In [1]:
!pip install nomic pandas langchain



### Load a demo dataset of 25k news articles

In [2]:
from nomic import AtlasProject
import pandas

#load a demo dataset of 25k news articles
news_articles = pandas.read_csv('https://raw.githubusercontent.com/nomic-ai/maps/main/data/ag_news_25k.csv').to_dict('records')

#use only the first 10k
news_articles = news_articles[:10_000]

In [3]:
print(news_articles[0].keys())

#create a project in the Atlas Embedding Database.
#By specifying modality='embedding' you are saying you will upload your own embeddings.
project = AtlasProject(name='10k News Articles', unique_id_field='id', modality='embedding')

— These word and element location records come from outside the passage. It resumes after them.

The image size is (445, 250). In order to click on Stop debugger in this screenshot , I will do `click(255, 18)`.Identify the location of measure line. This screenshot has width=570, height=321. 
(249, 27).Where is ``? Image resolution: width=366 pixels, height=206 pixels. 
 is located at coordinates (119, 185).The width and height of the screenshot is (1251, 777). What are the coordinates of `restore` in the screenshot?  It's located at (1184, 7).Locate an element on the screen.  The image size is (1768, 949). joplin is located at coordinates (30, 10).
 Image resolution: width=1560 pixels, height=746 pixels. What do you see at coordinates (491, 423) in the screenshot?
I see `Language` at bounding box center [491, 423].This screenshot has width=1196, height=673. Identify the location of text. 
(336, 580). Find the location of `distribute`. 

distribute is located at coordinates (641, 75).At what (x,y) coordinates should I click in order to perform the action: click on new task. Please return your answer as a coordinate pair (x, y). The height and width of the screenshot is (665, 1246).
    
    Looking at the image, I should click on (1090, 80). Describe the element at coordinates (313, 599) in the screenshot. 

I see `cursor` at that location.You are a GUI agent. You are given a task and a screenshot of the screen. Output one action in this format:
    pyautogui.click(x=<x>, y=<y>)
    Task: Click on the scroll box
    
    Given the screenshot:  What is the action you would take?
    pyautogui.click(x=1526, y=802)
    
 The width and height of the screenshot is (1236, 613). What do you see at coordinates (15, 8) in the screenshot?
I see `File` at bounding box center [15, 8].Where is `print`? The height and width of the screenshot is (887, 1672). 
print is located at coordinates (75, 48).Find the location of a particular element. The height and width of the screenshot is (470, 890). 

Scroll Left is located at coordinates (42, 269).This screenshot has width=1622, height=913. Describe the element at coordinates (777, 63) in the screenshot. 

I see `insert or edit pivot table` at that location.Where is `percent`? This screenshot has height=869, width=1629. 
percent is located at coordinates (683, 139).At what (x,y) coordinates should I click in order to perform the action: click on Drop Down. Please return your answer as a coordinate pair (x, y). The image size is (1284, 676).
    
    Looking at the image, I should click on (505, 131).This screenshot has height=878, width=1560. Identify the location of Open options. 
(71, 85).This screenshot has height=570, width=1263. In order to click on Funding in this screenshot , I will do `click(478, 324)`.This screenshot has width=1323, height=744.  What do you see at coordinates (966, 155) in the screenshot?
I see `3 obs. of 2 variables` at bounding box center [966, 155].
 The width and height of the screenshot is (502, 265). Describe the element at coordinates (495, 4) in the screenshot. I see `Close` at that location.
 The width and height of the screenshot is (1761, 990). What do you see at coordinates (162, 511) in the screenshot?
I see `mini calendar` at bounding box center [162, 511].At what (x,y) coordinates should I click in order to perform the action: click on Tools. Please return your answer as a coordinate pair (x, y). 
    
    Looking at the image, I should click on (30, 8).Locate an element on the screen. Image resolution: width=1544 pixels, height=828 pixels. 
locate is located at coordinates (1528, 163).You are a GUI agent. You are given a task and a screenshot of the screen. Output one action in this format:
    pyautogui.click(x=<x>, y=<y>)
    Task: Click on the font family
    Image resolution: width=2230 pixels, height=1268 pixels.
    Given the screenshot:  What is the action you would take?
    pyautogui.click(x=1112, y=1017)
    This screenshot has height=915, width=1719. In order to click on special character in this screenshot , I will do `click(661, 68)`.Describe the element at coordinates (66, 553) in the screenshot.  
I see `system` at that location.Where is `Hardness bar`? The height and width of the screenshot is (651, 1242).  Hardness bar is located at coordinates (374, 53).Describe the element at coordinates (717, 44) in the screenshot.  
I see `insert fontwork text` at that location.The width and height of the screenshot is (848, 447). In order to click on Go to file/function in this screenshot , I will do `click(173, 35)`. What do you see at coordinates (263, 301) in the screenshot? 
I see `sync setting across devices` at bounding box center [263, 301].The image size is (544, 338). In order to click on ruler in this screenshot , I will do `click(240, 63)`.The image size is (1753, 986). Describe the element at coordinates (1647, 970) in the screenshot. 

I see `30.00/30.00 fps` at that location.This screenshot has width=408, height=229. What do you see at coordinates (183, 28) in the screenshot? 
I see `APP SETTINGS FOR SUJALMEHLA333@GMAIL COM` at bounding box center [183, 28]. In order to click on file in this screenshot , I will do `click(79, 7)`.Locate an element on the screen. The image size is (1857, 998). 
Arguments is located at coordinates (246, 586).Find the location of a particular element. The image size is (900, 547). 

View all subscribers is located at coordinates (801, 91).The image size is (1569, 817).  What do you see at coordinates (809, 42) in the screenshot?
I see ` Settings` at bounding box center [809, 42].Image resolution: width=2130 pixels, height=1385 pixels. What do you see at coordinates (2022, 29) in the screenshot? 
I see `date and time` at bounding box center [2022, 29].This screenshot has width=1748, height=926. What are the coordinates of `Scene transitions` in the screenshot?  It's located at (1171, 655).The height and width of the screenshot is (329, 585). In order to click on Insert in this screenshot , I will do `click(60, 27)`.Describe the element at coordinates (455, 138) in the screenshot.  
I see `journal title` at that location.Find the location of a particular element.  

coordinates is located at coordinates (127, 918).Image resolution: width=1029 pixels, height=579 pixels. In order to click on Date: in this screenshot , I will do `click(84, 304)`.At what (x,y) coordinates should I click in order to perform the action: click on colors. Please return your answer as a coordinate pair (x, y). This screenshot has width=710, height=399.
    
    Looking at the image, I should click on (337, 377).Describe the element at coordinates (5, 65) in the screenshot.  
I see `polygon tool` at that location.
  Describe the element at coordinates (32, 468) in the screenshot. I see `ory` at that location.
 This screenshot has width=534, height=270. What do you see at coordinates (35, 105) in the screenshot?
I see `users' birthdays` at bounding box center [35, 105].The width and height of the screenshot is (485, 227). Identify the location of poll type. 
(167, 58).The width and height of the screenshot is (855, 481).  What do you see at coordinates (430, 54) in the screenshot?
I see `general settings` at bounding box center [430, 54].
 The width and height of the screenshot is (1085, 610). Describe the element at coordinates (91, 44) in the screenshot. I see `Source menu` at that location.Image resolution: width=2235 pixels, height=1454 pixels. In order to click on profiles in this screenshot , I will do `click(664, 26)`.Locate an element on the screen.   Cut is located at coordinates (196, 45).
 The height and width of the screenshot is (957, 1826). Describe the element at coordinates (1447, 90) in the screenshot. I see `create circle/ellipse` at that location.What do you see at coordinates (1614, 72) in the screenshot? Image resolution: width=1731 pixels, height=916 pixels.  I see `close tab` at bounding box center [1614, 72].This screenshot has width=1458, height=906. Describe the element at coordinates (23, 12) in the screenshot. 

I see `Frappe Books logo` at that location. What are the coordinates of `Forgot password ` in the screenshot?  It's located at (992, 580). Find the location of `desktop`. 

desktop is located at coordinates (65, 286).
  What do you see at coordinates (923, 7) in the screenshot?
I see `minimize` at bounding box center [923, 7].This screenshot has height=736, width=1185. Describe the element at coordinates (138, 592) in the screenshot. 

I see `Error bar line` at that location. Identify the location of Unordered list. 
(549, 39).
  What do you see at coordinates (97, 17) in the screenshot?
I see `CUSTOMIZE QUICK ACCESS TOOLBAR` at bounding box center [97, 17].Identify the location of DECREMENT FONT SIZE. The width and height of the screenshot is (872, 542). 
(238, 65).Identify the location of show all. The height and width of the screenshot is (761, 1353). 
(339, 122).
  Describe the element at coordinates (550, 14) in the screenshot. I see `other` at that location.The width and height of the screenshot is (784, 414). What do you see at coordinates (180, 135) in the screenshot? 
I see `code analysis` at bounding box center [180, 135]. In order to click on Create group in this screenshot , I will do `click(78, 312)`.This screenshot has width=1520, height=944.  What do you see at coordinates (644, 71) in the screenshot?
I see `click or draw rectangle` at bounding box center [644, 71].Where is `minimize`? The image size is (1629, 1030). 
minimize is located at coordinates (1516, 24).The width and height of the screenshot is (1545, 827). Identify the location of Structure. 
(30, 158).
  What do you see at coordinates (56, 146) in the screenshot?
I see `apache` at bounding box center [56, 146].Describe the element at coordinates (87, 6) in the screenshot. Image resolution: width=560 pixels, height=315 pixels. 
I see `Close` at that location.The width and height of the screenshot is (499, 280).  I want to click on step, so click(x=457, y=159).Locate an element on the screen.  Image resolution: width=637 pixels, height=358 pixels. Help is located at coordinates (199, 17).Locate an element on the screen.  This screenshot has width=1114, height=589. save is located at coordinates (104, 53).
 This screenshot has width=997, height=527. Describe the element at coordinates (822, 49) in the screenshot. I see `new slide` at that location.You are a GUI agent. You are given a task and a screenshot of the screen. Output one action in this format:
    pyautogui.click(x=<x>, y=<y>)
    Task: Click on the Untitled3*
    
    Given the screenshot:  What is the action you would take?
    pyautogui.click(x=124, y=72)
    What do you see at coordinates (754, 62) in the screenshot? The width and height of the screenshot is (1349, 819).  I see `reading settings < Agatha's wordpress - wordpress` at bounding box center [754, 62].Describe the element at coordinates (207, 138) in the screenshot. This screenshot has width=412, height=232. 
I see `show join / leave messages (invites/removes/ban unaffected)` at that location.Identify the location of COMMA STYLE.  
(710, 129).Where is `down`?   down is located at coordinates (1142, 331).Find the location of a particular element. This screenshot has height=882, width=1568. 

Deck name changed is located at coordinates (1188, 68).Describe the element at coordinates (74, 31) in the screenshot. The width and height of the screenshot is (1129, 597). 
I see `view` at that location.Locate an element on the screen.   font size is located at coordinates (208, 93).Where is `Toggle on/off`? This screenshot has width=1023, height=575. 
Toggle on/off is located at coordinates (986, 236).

dict_keys(['id', 'text', 'label'])


2023-03-20 13:53:53.442 | INFO     | nomic.project:__init__:856 - Loading existing project `10k News Articles` from organization `andriy`.


In [4]:
from langchain.embeddings import OpenAIEmbeddings
openai_key= ''

openai = OpenAIEmbeddings(openai_api_key=openai_key, model='text-embedding-ada-002')
# embed the news articles with OpenAI
embeddings = openai.embed_documents(texts=[article['text'] for article in news_articles])

In [None]:
import numpy as np

#add your OpenAI embeddings and metadata to the Atlas DB project
project.add_embeddings(
    embeddings=np.array(embeddings),
    data=news_articles
)
project.create_index(name=project.name, build_topic_model=True, topic_label_field='text')
print(project.maps[0])

By running the next cell, you will be shown the Atlas Embedding DB inspector (Atlas calls it The Map). Points close to each are semantically similar. It is useful for getting an idea of the types of search results your app will serve for any query.

In [8]:
project.maps[0]

# Semantic Search in your app
To get semantic search running in your app, you need to simply paste your Atlas Embedding DB project name (in this case '10k News Articles') into the settings.py environment variable of the FastAPI app!